Collection entries
::::

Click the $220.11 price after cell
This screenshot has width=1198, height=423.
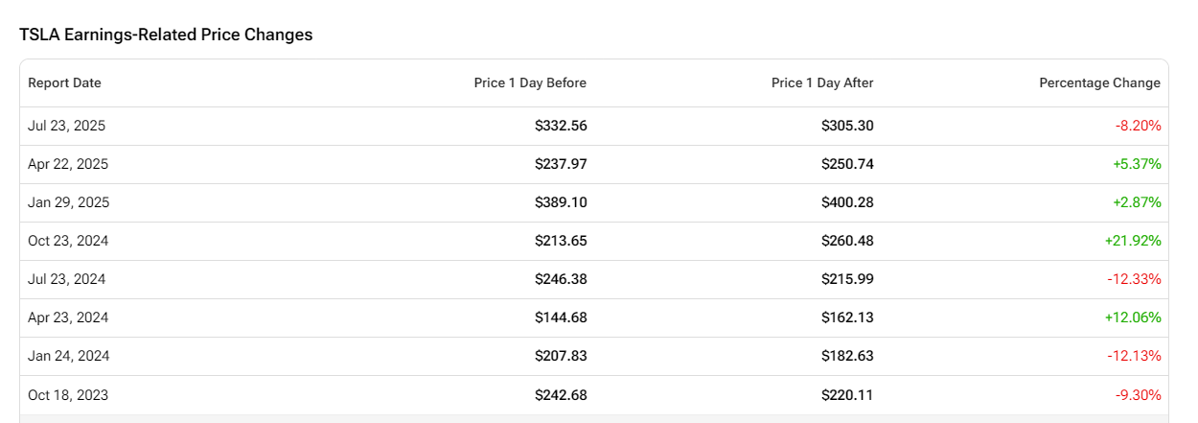[x=847, y=394]
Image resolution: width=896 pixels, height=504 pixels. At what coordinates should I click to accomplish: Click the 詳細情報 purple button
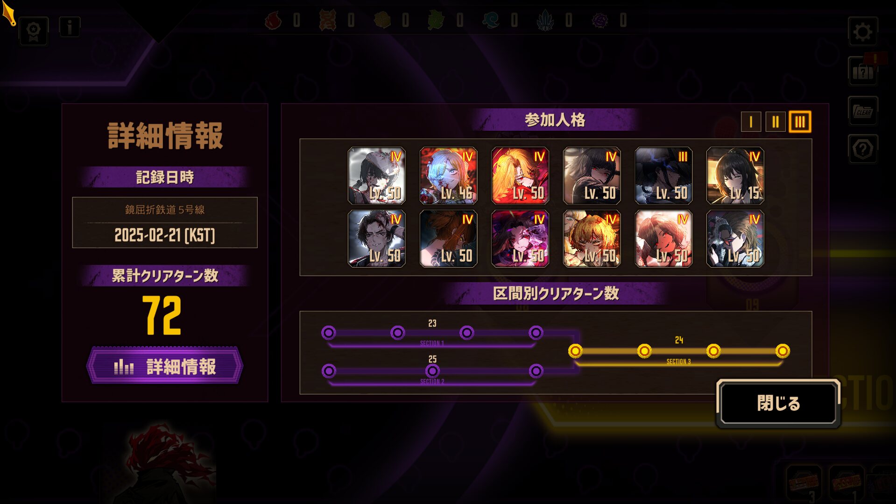(x=165, y=366)
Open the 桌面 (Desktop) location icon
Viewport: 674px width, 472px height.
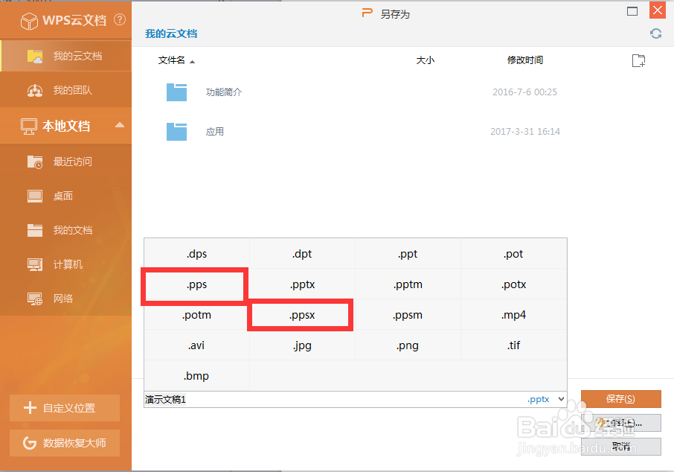click(x=34, y=196)
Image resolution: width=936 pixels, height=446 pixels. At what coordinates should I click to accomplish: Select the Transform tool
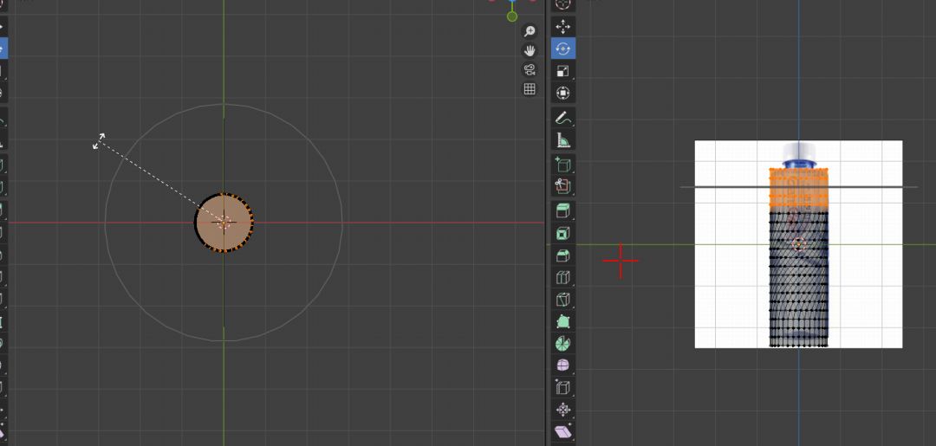[x=563, y=94]
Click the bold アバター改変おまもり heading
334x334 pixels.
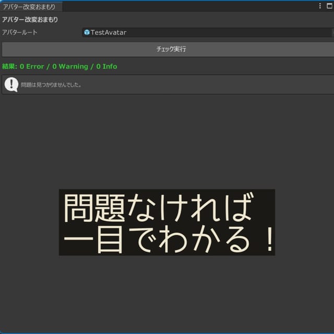click(x=30, y=20)
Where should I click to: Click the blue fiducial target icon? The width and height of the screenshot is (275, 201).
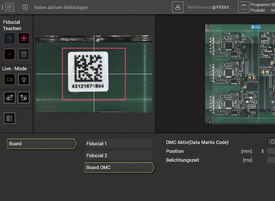pyautogui.click(x=10, y=39)
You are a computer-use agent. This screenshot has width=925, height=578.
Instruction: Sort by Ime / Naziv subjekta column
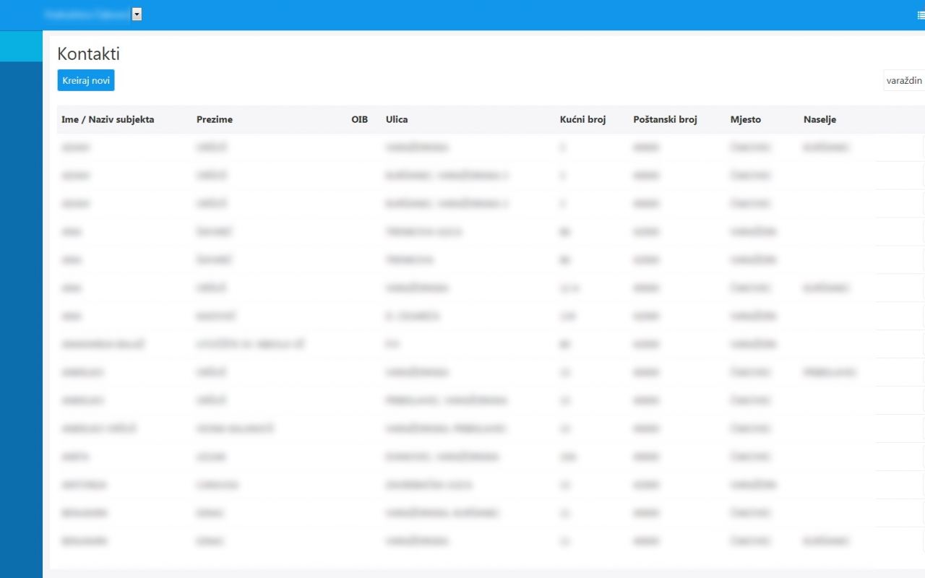[108, 119]
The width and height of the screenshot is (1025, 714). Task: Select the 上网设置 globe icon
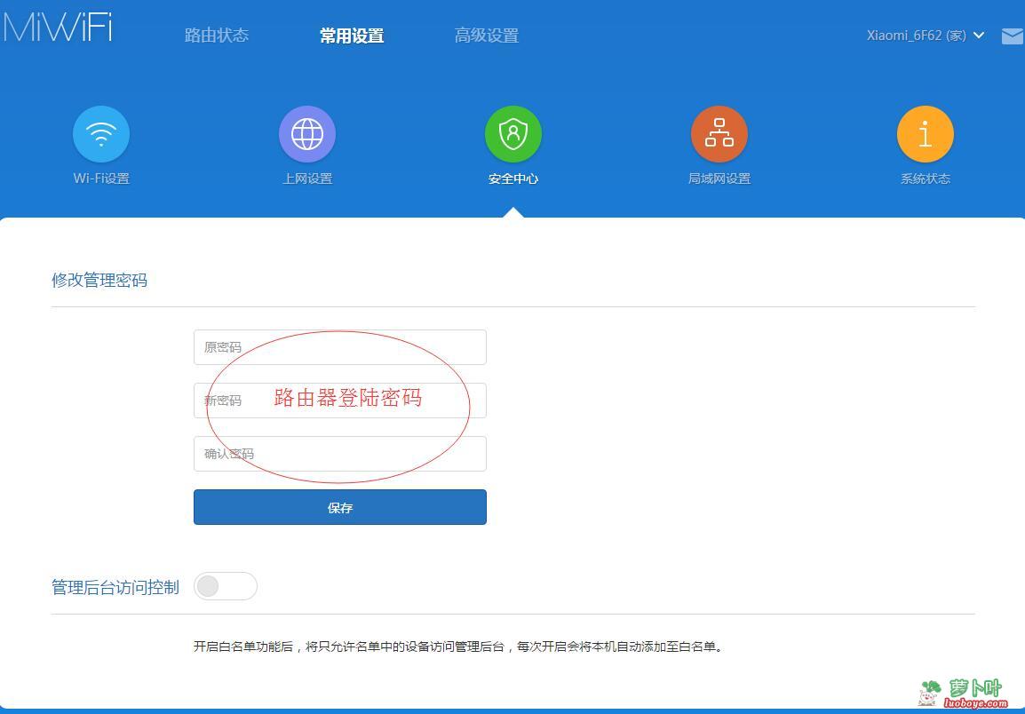(x=307, y=133)
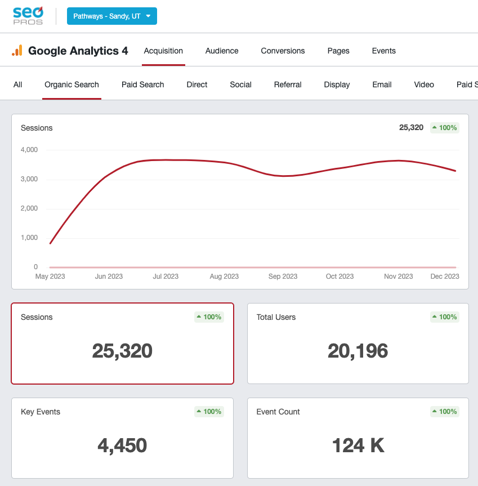Viewport: 478px width, 486px height.
Task: Open the Video channel filter
Action: coord(424,84)
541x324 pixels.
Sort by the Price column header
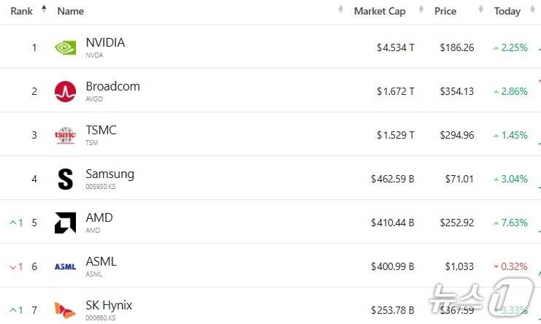[445, 11]
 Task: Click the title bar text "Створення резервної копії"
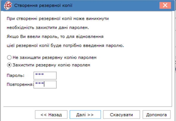click(x=43, y=5)
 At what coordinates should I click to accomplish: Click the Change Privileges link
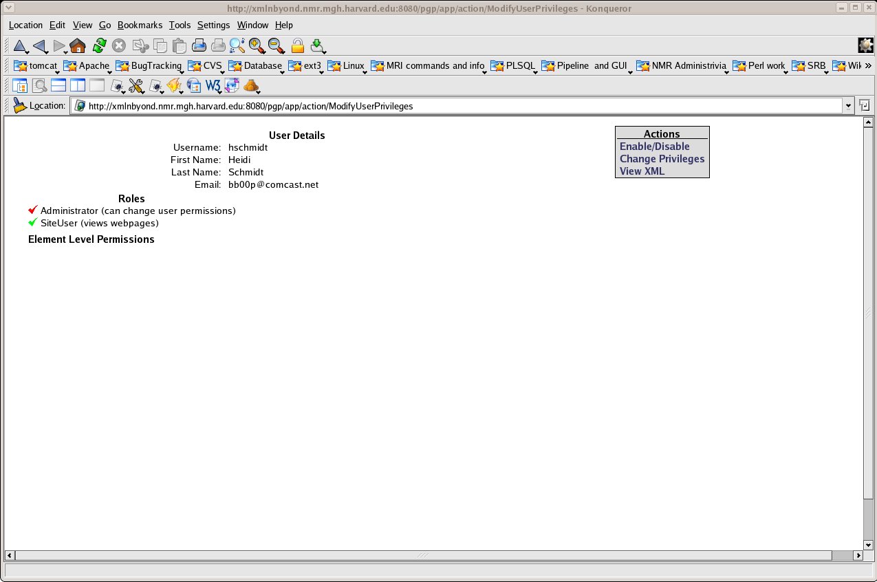pyautogui.click(x=662, y=159)
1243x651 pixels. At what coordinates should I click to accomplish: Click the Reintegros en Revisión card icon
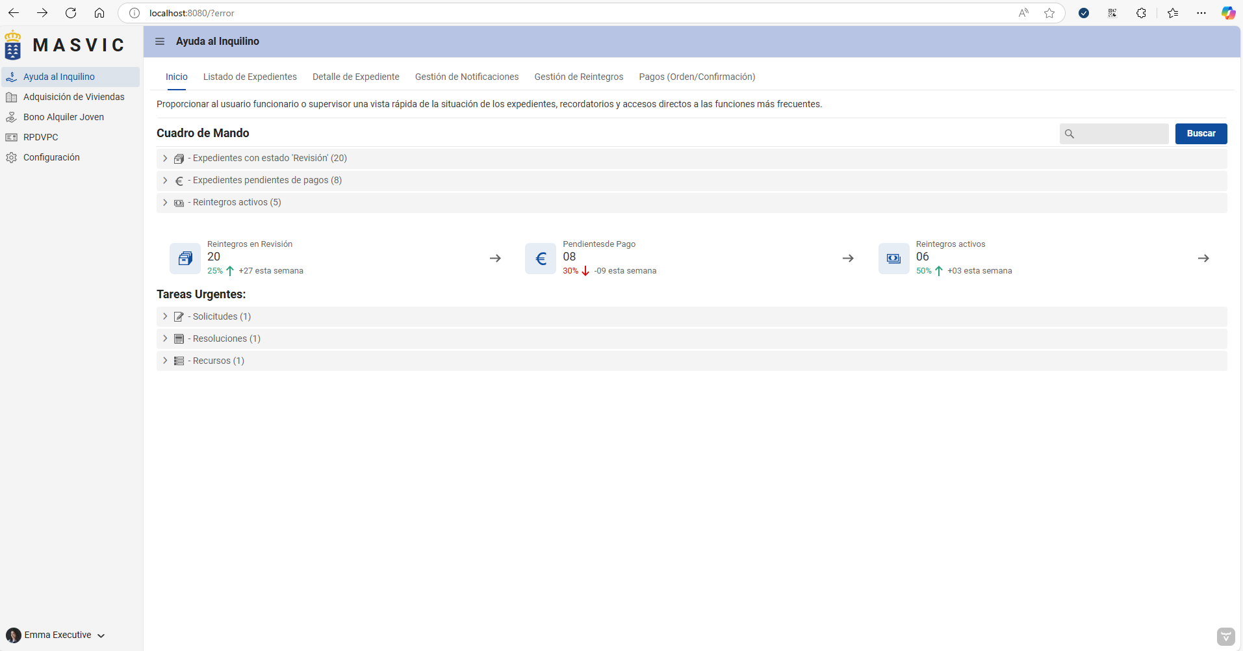point(185,259)
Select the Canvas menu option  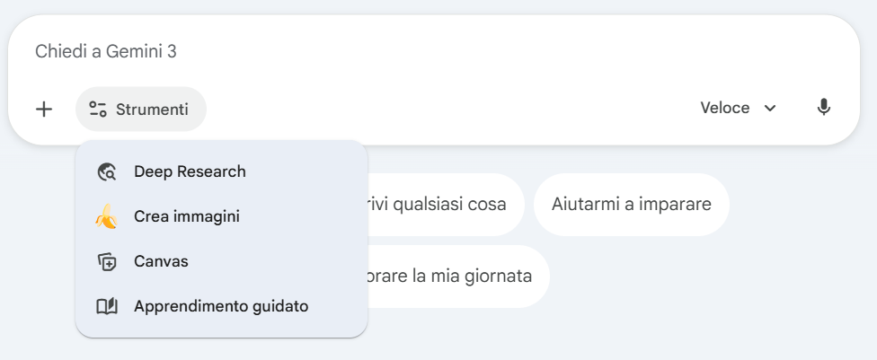tap(161, 262)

::::

WORK ORDER: For this exercise, transcribe exactly the part of the records above that opens with the line containing "Viewport: 674px width, 472px height." and closes with the one containing "541x324 pixels.". Pictures are not part of the copy.

ANSWER TO THIS PROBLEM:
Viewport: 674px width, 472px height.
click(x=34, y=196)
Image resolution: width=936 pixels, height=446 pixels. At what coordinates should I click to accomplish: Select the Transform tool
[x=563, y=94]
Click the bold アバター改変おまもり heading
334x334 pixels.
click(x=30, y=20)
Where should I click to: Click the blue fiducial target icon? The width and height of the screenshot is (275, 201).
pyautogui.click(x=10, y=39)
You are a computer-use agent. This screenshot has width=925, height=578.
Instruction: Sort by Ime / Naziv subjekta column
[108, 119]
The width and height of the screenshot is (1025, 714). Task: Select the 上网设置 globe icon
(x=307, y=133)
Viewport: 478px width, 486px height.
Task: Open the Video channel filter
Action: coord(424,84)
541x324 pixels.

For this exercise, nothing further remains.